13. Bölüm: Umut Her Şeyin Kapısıdır

1.5K 110 130
                                    

(...)

Umut her şeyin kapısıdır, mutluluğun, sevincin, neşenin,
Hayallerin, aşkın, ve daha bir çok
Şeyin tek kapısıdır umut. Soyut duyguların her biri hayatta bize bazen tek bağlantı, tek umut olur.

Bu sevinç, mutluluk, veya farklı duygular olabilir. Umut, her zaman olabilecek en soyut, ama insanların en somutlaştırdığı şeydir.

Kendi için yaşamayanlar için ise, iş işten geçmiş sayılır. Örnek mi?
İsmi Demir Bilir. Sadece başkası için yaşamayı, ve başka biri için kendisini öldürmüş, canını vermiş birisi.

O başkası ise, hayati oldu.
Bağımlılık, ve aşk ile doldu.

Fakat gerçek miydi? Demir'in aşkı.
Her an bitti dediği ama asla içinde bitiremediği, -yıldızlar gibi- şeyler ile kaplı bir gökyüzü onu içine çeken bir aşk. Bitmeyen, ve insanı uyandırdığı anda beyninde bir şimşek çakması gibi.

Herkese göre tek bir Demir vardı,
Demir, kendi başının çaresine bakmaz.
Demir, asla Çilli kızından vazgeçmez.
Demir, kendini en kötü hale getirir.
Demir, dövme yaptırır.

Kimsenin haberi yoktu, Demir'in kollarındaki dövmelerden. Haberleri vardı, görüyorlardı. Ama asla sebebini bilmiyorlardı.

Sahii Demir neden bu kadar dövme yaptimq gereği duydu? Babası yüzünden.
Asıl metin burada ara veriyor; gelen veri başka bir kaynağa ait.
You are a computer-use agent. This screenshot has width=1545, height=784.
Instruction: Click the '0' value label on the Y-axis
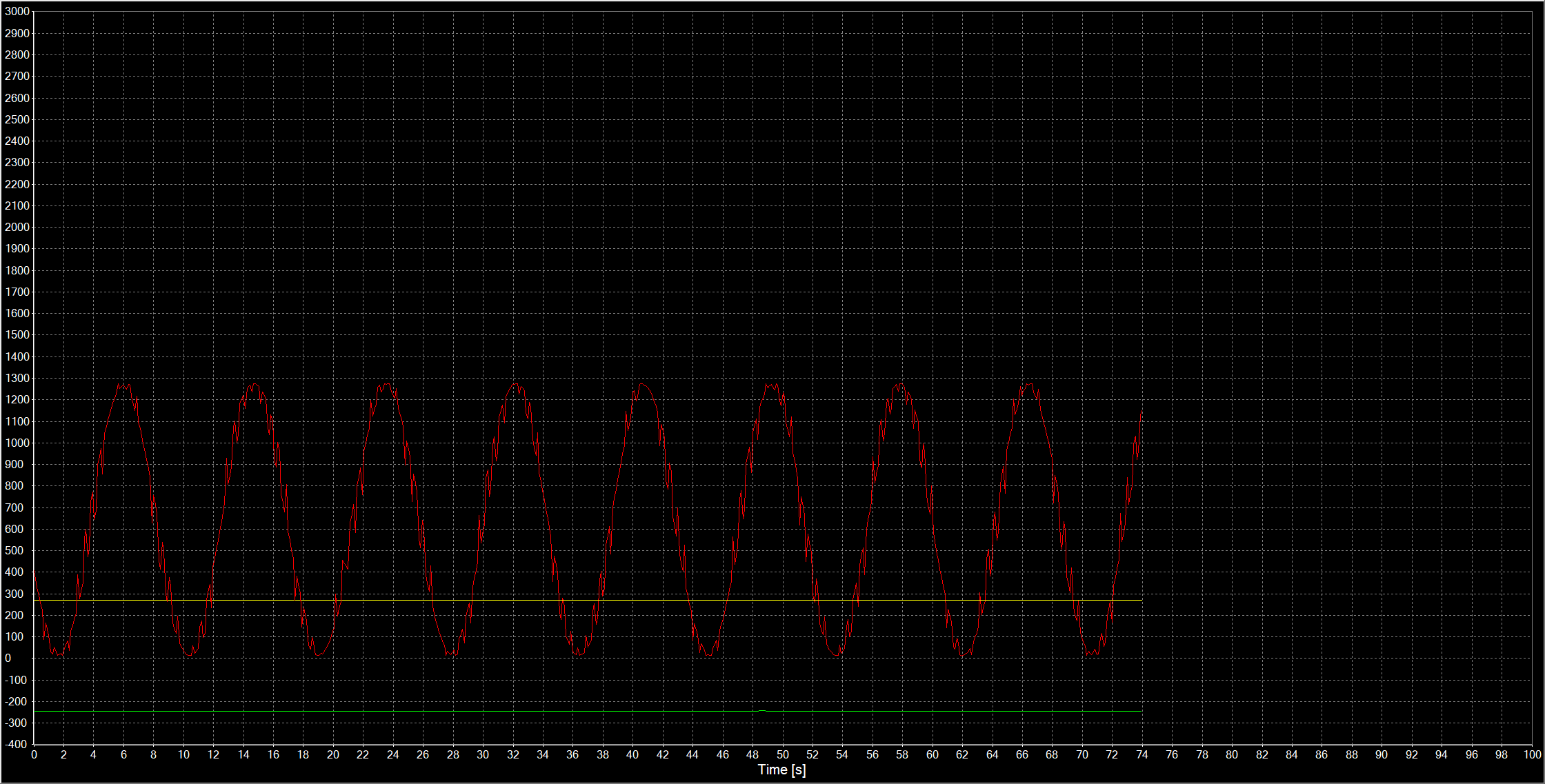(8, 659)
Daha on iki yaşında bir çocuktu, her şeyden korkan ama iş sevdiklerine gelince cesaretine hayran bırakırdı.
Erken olgunlaşmış bir çocuktu hem de.

Babası ise... Ona sadece bir fazlalık gibi davranırdı, babası kardeşini seviyordu. Ama onu asla sevmiyordu.
Ve işkence etmeye devam ediyordu.

Bir gün benim yanıma gelmek için evden kaçmıştı, aslında hep kaçıyordu ve çekeceği ceza umurunda bile olmazdı.

Öylesine konuştuk, her zamanki gibi birbirimize hayallerimizden bahsettik. Ve gökyüzünde bizi bekleyen geleceğimizi bekledik.

Eve gitmesi gerekiyordu, babası eve gelmeden gitse onun için sorun yoktu. Ama evdeki şeytan, ve ateş onu beklerken bu ihtimal çok düşüktü.

Yapamazdım, yapamadım.
Engel olamazdım.

Eve gitti, gittiğinde olan senaryo ise aynıydı. Babası denen adam onu bekliyordu.

Şöminenin olduğu bir oda vardı evlerinde, bodrum katının yan odasında. Babası güya ofis olarak
Kullanırdı orayı.

Annesi evde yoktu, evde kimse yoktu.
Demir kapısının kilidini anahtarı ile açtığı anda babası onu kolundan tuttuğu gibi içeri çekti.

Ben ise uzaktan izlemek dışında bir şey yapmadım.

"Ben sana bi daha o kızla görüşmeyeceksin demedim mi?!" Yine bu durumun tek suçlusu olmuştum. Doğruydu tek suçlusu Bendim bu durumun.

Demir'in sadece "Bırak beni!" Diye bağırdığını duymuştum.

Yine, yine onu döve döve aşağı kata indirdi. Şömineli odanın içine attı onu.

"Bana bak çocuk, bir daha o küçük şeytanın yanına dahi yaklaşırsan, seni gebertirim!" Ben onun dilinde küçük şeytandım.

Kitaplık vardı orada, kocaman hemde. Kitapların arasından bir bıçak sıyırdı. Demir sesini bile çıkaramadı.